> Trecho:
Segundo dados do TJMG do ano de 2011, o Projeto Novos Rumos conta com 84 comarcas que têm APAC em funcionamento ou em fase de implantação, beneficiando mais de 300 Municípios por todo o Estado de Minas Gerais. Além de oferecer novas vagas ao Sistema Prisional de Minas Gerais, ao longo dos anos, consolidou-se a missão de propagar a metodologia APAC como importante ferramenta para humanizar o Sistema de Execução Penal de forma a contribuir para a construção da paz social. Por outro lado, a APAC é o coroamento da incapacidade do Estado em gerir prisões, como aponta o Grupo de Amigos e Familiares de Pessoas Privadas em Liberdade (TJMG, 2011 p. 77).

  Estima-se, também, que a reincidência entre os egressos das unidades APAC gira em torno de 15% (quinze por cento), enquanto que os oriundos do sistema comum alcançam o percentual de 70% (setenta por cento). As dezenas de unidades APAC do Estado de Minas Gerais, que são mantidas por convênio, custam aos cofres mineiros 1/3 (um terço) do valor que seria despendido para manutenção do preso no sistema comum. (TJMG, 2011 p. 77).

O discurso e o método APAC surgem, pois, num contexto de ineficiência e superlotação do sistema penitenciário, que também, em tese, segue o ordenamento jurídico brasileiro, exemplo da Lei de execução penal; O sistema APAC se apresenta, no contexto, como uma solução, sem mudança legislativa, para efetivar o Direito Positivo Brasileiro e seus valores no que se refere à execução penal. As informações obtidas e as informações apresentadas pelo poder público demonstram os resultados positivos do método, sua legalidade e eficiência administrativa frente a uma execução penal que não reintegra o condenado socialmente.

2.3 Instâncias de Delimitação e Grades de Especificação

  O método APAC, como um método de execução e financiamento penal, tem seus limites influenciados pelo direito positivo. A execução penal, conforme o artigo 1º da Lei 7.210 de 1984 (Lei de Execução Penal) tem por objetivo efetivar as disposições de sentença ou decisão criminal e proporcionar condições para a harmônica integração social do condenado e do internado.

Como política pública, o discurso apaqueano contribui e se mostra como alternativa para o sistema penitenciário brasileiro e para o cumprimento do ordenamento jurídico brasileiro, bem como a efetivação dos direitos fundamentais positivados. 

Ao considerar as instâncias que delimitam o campo discursivo, se destaca a delimitação existente no campo normativo. A adaptaçãode um método social à legislação vigente e a construção conjunta de estruturas normativas pelo estado e a sociedade civil demonstra que a questão examinada extrapola os limites da execução penal e da norma de execução penal. O discurso apaqueano não é composto por objetos estritamente jurídicos. Os objetos do discurso são de diversos campos do saber.

> Seção de dados:
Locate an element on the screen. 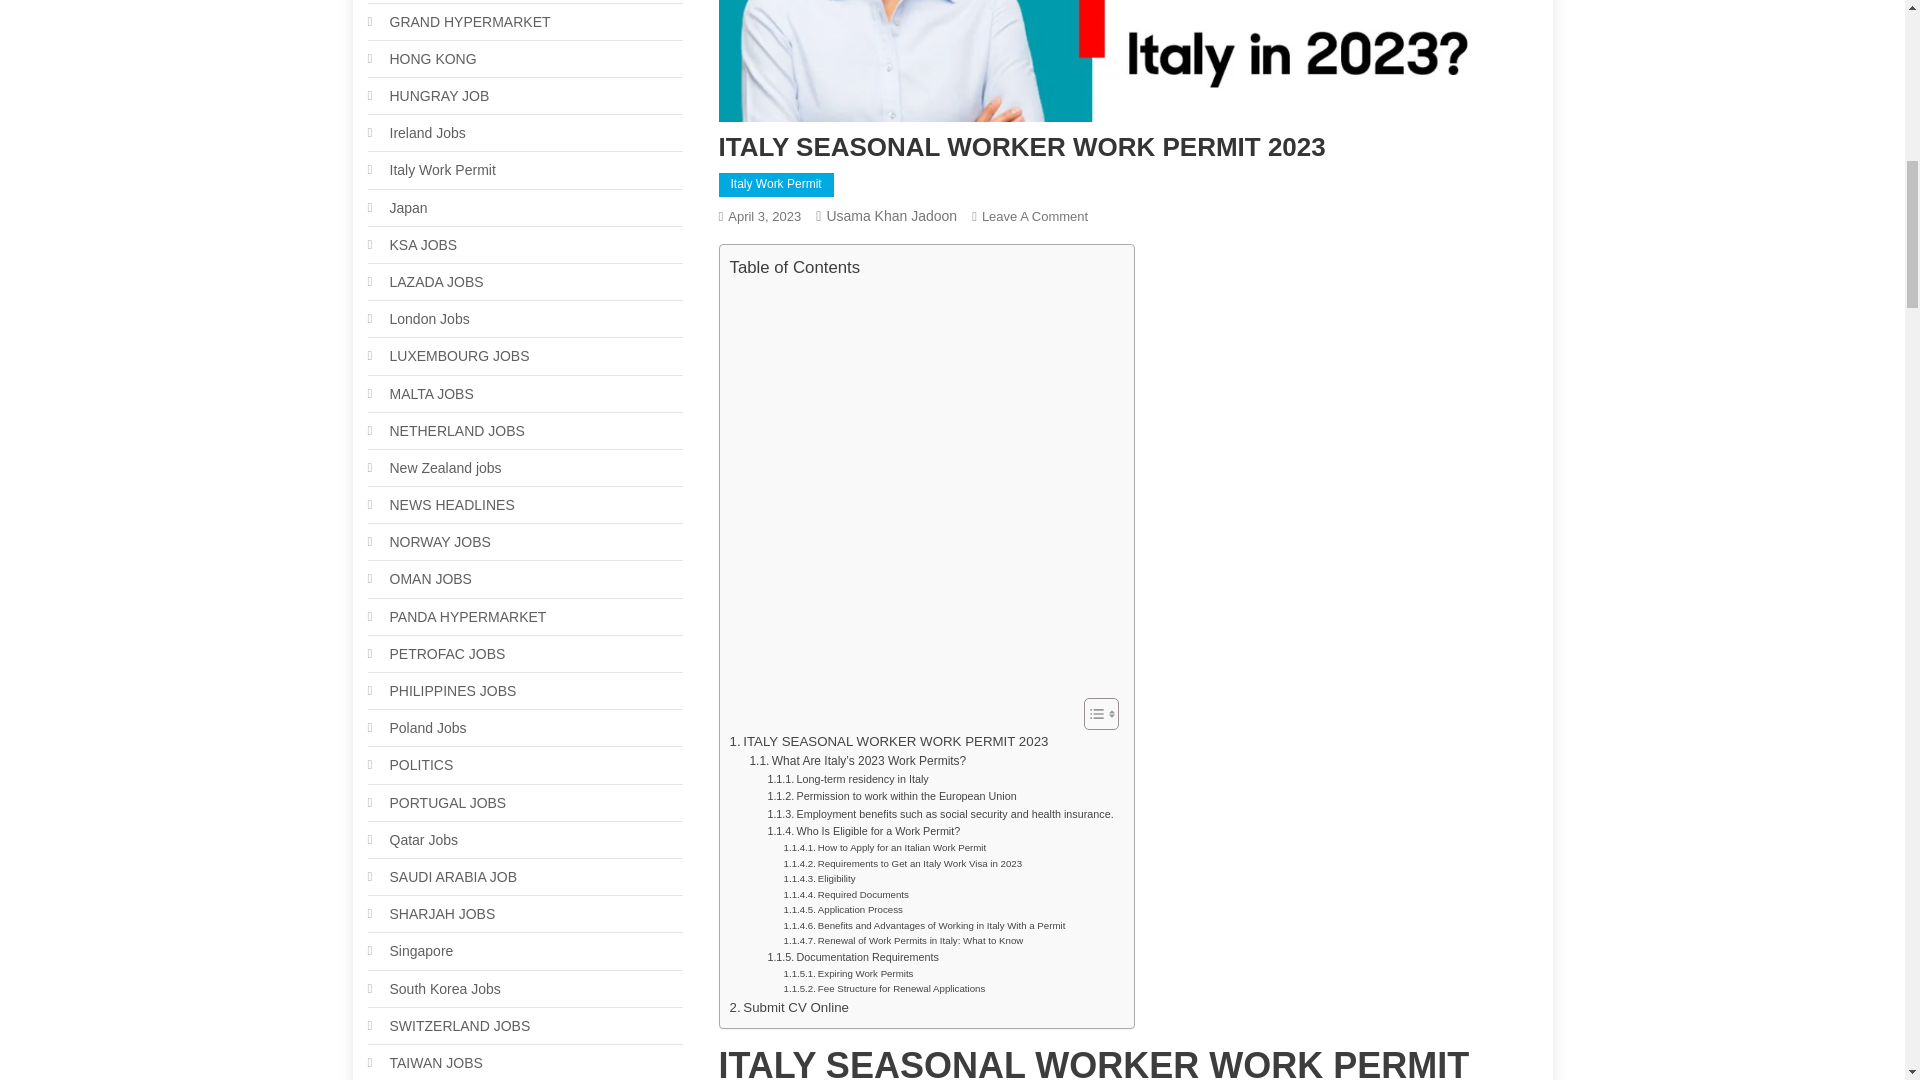 The width and height of the screenshot is (1920, 1080). How to Apply for an Italian Work Permit is located at coordinates (890, 796).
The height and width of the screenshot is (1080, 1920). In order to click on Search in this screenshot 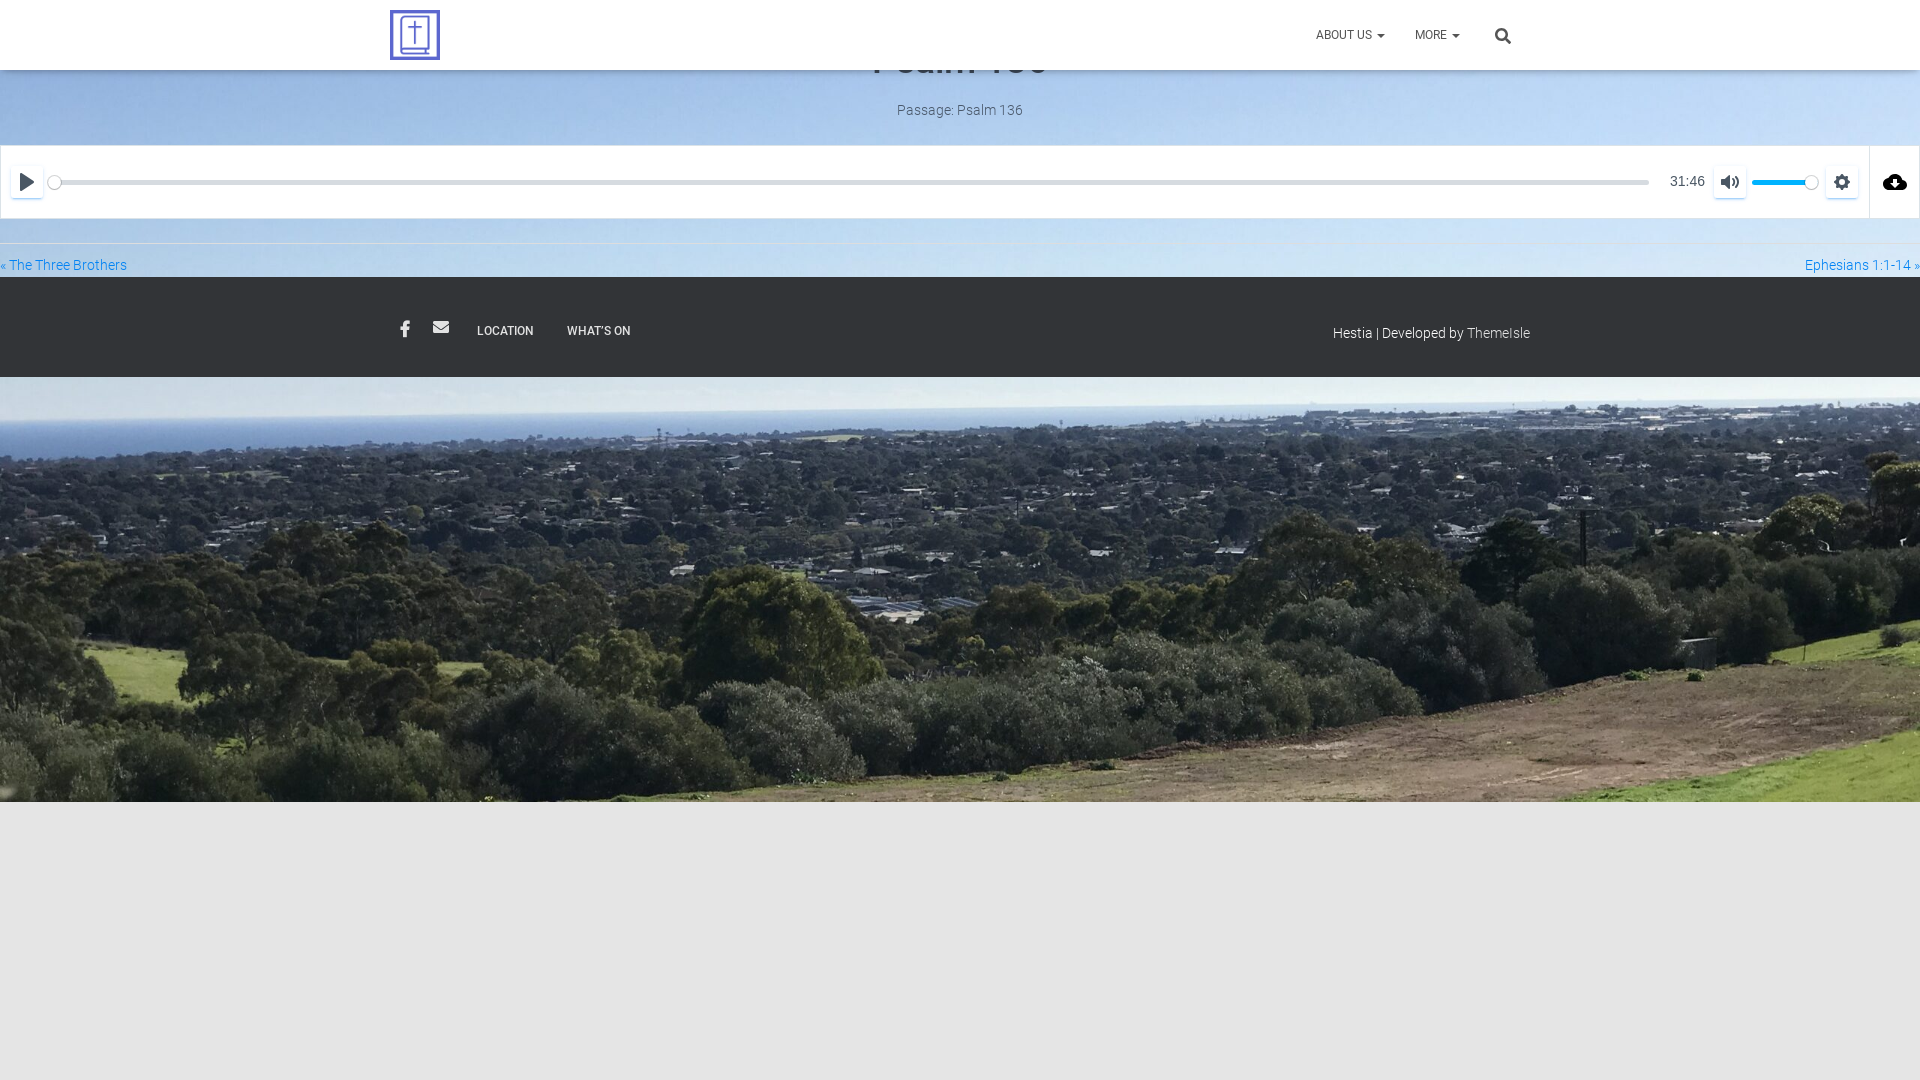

> Requisitos da tarefa:
A. No trecho sobre o método APAC, reescreva a parte que vai de "O método APAC, como" até "e do internado.", trocando "harmônica" por "plena".
B. Escreva a continuação do trecho sobre o método APAC, começando logo após a última frase dele.

> Respostas do exercício:
A.
O método APAC, como um método de execução e financiamento penal, tem seus limites influenciados pelo direito positivo. A execução penal, conforme o artigo 1º da Lei 7.210 de 1984 (Lei de Execução Penal) tem por objetivo efetivar as disposições de sentença ou decisão criminal e proporcionar condições para a plena integração social do condenado e do internado.

B.
O discurso analisado tem a necessidade de se vincular do ordenamento jurídico para que seja exercido como política pública, de outro lado, a confrontação deste discurso com o ordenamento significaria seu direcionamento político concreto com a finalidade de mudança legislativa, o que retiraria seu caráter de política pública passível de execução pelo Estado em virtude da não conformidade do método de execução penal com a legislação em vigor.

Grades de especificação são divisões que classificam os objetos da formação discursiva e auxiliam na compreensão das regras que regem a formação discursiva através da observação histórica. Conclui-se após identificar os objetos as superfícies de emergência e as instâncias de delimitação que existe um discurso cujos objetos se distribuem em diversos campos do saber, e a norma jurídica se apresenta neste caso como principal instância de delimitação do que se fala. Os objetos do discurso que extrapolam a perspectiva normativa poderiam ser classificados como fatos ou valores, dentro de uma grade de classificação tridimensional, numa concepção mais ampla do Direito.. A classificação do discurso mediante as três dimensões do Direito: fato, valor e norma, é uma grade de especificação dos objetos analisados que permite uma melhor compreensão do fenômeno discursivo principalmente na esfera político-jurídica.

  Existem, como elementos: fatos, sejam jurídicos ou naturais, valores, positivados ou não, e normas, sejam de Direito Positivo ou de Direito Natural. Existem, também, como campos de estudo e classificação dos objetos: a sociologia e a sociologia jurídica; a filosofia e a filosofia do direito; a História do Direito e a Ciência do Direito Positivo. Esta classificação dos objetos será desenvolvida no tópico seguinte: AExecução Penal à Luz do Método APAC e o Direito Brasileiro.

Sobre a pesquisa de políticas e mais especificamente a pesquisa da política como discurso, Jill Blackmore e Hugh Lauder prelecionam que a política como discurso considera as políticas parte de um sistema mais amplo de relações sociais que molda o que se diz e o que se pensa. Os textos de política surgem de determinados discursos de políticas, mas ao mesmo tempo produzem estes discursos. Desse modo, grupos e indivíduos posicionam-se e são posicionadospor tais textos e discursos, que condicionam em parte sua aceitação, rejeição ou modificação. Portanto, “para analisar discursos os pesquisadores de políticas precisam desvendar a índole normativa de decisões que parecem óbvias, inevitáveis ou naturais, testar juízos sobre asseverações de verdade e considerar modos socialmente mais justos de desenvolver políticas e práticas.” (LEWIN; SOMEKH; 2015, p. 255)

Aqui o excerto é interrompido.